Strontium titanate (STO) thin films epitaxially grown on silicon (Si) substrates act as both protective and electroactive layers in photoelectrochemical (PEC) water splitting. To investi- gate the influence of crystallinity and interface quality on hydrogen evolution reaction, ~10 nm-thick STO films were deposited via pulsed laser deposition (PLD) onto bare and reduced graphene oxide (rGO)-buffered Si substrates. The integration STO with Si was facilitated using SrO-assisted deoxidation and precise control the Si surface coverage with spin-coating of one to three graphene oxide layers (~50 - 100 % surface coverage). The STO films were grown at 515 and 700 °C, and characterized by reflection high-energy electron diffraction (RHEED), atomic force microscopy (AFM), scanning electron microscopy (SEM), X-ray diffraction (XRD), X-ray reflectivity (XRR), and X-ray photoelectron spectroscopy (XPS).
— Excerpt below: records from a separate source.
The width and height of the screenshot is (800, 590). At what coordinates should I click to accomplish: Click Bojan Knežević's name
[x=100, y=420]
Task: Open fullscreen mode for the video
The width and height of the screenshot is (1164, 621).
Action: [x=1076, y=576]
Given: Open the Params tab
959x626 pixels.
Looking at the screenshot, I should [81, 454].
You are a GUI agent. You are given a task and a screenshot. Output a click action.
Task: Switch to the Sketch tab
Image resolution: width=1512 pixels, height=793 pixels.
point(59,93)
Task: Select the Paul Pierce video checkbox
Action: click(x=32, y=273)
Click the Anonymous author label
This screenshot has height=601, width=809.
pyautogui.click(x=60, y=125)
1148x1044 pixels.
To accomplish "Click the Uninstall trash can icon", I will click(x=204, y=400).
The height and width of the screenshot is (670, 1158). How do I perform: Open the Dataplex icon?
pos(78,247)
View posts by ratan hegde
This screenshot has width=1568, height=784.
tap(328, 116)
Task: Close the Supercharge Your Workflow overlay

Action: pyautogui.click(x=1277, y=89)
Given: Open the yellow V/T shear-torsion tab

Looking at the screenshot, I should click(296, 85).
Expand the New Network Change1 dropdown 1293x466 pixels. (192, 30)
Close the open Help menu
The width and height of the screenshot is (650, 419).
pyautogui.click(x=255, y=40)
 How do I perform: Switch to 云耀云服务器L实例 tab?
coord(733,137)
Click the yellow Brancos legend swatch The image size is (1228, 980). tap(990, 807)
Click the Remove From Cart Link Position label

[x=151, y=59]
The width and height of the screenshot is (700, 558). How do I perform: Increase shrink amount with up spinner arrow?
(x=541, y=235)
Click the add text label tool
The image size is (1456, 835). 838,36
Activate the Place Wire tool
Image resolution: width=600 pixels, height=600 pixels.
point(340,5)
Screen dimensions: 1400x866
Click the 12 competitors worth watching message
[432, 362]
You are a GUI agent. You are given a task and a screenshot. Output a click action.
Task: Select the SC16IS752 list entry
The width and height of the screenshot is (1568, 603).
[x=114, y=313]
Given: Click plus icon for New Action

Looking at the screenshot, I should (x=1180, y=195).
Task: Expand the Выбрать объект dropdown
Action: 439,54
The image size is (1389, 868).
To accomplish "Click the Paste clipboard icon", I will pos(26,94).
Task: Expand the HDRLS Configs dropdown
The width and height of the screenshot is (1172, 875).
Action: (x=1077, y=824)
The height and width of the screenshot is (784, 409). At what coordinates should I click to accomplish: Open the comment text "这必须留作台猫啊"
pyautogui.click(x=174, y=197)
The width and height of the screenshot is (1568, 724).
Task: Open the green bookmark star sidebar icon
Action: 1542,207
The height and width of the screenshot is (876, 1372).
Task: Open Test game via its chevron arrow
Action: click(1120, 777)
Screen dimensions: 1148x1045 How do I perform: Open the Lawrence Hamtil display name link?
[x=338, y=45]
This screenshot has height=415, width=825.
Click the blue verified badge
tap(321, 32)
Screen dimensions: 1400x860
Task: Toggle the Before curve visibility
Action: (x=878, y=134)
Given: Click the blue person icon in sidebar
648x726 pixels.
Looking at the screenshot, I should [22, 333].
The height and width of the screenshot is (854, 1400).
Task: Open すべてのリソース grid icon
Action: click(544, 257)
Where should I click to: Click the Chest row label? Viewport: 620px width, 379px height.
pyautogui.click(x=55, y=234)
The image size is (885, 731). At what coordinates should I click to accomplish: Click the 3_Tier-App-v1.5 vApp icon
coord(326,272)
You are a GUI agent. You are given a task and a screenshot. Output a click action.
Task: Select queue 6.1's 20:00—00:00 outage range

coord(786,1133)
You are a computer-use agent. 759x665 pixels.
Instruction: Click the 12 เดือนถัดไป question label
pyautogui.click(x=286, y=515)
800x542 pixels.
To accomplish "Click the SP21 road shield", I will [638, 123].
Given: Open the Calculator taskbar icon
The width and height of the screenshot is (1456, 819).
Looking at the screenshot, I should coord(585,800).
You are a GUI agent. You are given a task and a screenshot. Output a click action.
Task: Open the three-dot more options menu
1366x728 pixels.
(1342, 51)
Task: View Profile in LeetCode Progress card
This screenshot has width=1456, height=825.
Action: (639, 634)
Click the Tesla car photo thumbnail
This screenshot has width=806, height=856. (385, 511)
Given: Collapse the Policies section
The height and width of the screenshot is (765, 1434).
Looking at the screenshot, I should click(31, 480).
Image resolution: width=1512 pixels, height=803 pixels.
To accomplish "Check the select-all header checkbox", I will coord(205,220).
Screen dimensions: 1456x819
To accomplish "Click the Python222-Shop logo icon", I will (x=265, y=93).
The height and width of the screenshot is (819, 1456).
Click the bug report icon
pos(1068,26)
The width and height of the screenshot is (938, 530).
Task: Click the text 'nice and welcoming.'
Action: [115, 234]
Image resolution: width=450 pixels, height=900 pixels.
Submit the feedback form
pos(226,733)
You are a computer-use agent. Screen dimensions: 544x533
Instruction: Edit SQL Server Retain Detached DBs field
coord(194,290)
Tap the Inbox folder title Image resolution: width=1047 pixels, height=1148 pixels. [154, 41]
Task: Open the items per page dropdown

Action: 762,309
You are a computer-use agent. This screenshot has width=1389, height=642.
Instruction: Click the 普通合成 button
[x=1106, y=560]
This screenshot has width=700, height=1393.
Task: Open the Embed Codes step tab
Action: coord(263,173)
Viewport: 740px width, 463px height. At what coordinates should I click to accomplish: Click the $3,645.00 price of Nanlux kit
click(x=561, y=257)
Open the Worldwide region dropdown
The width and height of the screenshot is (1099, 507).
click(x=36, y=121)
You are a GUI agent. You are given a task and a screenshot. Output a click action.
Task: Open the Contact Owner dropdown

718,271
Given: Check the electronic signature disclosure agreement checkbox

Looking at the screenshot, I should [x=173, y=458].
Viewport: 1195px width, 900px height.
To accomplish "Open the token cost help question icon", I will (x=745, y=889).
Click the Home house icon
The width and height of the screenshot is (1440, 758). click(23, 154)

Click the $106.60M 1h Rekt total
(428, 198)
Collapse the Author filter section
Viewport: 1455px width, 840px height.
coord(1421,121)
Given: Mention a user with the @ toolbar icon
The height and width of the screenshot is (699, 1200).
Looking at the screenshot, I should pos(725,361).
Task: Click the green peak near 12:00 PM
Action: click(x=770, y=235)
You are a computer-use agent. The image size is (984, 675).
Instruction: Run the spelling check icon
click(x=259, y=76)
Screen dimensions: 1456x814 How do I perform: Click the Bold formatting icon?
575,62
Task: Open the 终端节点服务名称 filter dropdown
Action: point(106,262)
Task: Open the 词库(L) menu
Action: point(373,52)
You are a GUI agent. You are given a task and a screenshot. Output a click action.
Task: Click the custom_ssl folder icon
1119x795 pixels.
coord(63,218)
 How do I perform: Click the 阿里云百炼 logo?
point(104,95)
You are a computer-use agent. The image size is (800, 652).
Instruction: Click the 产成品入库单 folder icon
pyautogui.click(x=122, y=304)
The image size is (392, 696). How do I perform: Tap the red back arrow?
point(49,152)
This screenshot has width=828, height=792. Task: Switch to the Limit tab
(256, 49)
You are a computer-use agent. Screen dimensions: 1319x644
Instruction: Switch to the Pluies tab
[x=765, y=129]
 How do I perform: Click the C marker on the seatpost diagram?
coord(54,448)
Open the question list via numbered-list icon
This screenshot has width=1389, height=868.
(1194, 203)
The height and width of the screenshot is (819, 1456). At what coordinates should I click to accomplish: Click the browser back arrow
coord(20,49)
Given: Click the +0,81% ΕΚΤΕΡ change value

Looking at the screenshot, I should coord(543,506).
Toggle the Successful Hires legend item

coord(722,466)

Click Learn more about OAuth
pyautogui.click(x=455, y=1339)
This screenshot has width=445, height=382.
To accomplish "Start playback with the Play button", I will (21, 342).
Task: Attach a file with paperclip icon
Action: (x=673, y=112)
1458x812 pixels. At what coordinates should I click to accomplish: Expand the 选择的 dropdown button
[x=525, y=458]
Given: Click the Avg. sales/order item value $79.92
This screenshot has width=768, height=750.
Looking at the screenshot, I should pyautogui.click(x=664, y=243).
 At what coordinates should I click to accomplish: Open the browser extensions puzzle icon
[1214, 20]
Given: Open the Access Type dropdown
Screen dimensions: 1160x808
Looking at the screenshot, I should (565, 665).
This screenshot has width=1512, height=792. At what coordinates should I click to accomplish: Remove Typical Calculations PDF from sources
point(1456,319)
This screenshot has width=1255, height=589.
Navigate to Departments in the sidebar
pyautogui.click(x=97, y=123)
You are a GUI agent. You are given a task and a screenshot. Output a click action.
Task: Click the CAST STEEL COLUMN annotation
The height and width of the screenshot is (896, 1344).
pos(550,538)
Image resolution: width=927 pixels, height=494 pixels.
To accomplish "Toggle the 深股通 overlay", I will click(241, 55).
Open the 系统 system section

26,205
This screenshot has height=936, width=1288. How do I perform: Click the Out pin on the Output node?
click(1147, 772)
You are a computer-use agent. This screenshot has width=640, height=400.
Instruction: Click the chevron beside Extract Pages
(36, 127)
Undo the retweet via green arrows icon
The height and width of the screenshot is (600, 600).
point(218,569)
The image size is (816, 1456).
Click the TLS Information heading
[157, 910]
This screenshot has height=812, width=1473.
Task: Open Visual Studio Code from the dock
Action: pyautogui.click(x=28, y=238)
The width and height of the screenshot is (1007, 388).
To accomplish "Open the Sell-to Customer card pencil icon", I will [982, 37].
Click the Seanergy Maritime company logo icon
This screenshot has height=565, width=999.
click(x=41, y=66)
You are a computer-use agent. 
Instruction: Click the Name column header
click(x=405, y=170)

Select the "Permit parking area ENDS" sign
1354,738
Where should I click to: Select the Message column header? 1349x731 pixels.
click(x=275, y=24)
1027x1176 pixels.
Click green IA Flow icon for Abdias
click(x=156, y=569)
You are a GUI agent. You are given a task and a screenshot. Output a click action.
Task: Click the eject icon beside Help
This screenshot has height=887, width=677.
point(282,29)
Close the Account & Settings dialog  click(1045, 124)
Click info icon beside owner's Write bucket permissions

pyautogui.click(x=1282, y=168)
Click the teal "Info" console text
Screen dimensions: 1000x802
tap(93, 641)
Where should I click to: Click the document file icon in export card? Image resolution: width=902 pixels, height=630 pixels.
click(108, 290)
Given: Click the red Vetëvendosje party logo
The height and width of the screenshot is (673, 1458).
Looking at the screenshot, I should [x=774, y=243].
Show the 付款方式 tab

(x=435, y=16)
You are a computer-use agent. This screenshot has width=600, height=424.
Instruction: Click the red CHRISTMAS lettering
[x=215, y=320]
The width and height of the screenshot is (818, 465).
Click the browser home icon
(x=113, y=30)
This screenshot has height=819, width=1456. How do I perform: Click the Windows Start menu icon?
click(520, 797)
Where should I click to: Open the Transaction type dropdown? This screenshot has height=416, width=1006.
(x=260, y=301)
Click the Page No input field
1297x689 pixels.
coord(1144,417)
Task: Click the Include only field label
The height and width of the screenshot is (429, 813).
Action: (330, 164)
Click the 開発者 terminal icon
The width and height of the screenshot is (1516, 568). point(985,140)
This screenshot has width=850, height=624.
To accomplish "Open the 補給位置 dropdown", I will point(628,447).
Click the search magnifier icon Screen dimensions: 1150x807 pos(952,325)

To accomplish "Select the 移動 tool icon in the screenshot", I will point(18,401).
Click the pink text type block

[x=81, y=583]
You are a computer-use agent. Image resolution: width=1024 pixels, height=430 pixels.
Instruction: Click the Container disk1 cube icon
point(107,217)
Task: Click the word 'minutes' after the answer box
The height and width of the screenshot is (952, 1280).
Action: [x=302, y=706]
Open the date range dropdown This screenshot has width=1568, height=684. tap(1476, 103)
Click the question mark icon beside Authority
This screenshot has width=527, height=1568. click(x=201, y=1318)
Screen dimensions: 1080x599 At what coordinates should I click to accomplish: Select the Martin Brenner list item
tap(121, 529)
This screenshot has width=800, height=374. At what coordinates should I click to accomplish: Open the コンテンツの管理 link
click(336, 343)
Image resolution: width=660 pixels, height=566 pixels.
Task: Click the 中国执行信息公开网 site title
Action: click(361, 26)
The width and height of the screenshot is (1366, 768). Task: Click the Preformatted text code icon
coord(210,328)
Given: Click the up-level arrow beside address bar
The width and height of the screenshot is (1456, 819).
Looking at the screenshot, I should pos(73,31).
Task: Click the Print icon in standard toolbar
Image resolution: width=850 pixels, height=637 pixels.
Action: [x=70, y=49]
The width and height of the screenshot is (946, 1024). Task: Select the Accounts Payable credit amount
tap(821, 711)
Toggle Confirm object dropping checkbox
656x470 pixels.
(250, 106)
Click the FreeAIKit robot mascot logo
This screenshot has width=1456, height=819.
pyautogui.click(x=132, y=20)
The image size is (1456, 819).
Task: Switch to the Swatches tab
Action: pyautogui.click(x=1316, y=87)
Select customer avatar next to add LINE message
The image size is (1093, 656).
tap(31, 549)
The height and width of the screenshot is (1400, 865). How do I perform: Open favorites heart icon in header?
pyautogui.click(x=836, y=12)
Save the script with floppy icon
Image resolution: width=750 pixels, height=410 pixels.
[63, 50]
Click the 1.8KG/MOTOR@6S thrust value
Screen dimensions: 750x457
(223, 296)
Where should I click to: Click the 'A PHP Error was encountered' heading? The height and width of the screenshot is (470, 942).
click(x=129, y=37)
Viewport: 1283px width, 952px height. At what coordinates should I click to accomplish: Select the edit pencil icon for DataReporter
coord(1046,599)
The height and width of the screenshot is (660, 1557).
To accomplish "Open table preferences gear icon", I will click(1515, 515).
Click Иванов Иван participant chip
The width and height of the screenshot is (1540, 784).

AFM and XRR revealed smoother morphology and lower roughness for STO films grown on rGO-buffered Si. XRD showed that films grown at 700 °C developed a textured structure on both substrate types, while those grown at 515 °C on SrO/rGO-treated Si exhibited high crystallinity with strong (002) out-of-plane orientation. These results were supported by RHEED, which showed sharp streaks indicative the improved structural order on rGO-buffered substrates. Electrochemical measurements demonstrated that the epitaxial STO/rGO photocathodes had superior performance compared to non-epitaxial ones, with a lower onset potential (0.24 V vs. RHE) and a much higher photocurrent density (-28.78 mA cm-2 ), with improved long-term stability as confirmed by chronoamperometry (CA). In contrast, non-epitaxial samples and those with silicate/silicide interfacial layers, particularly at 700 °C, exhibited reduced activity and stability, as shown by electrochemical impedance spectroscopy (EIS). These results highlight the critical role of interfacial design, crystalline orientation, and growth temperature in optimizing PEC performance.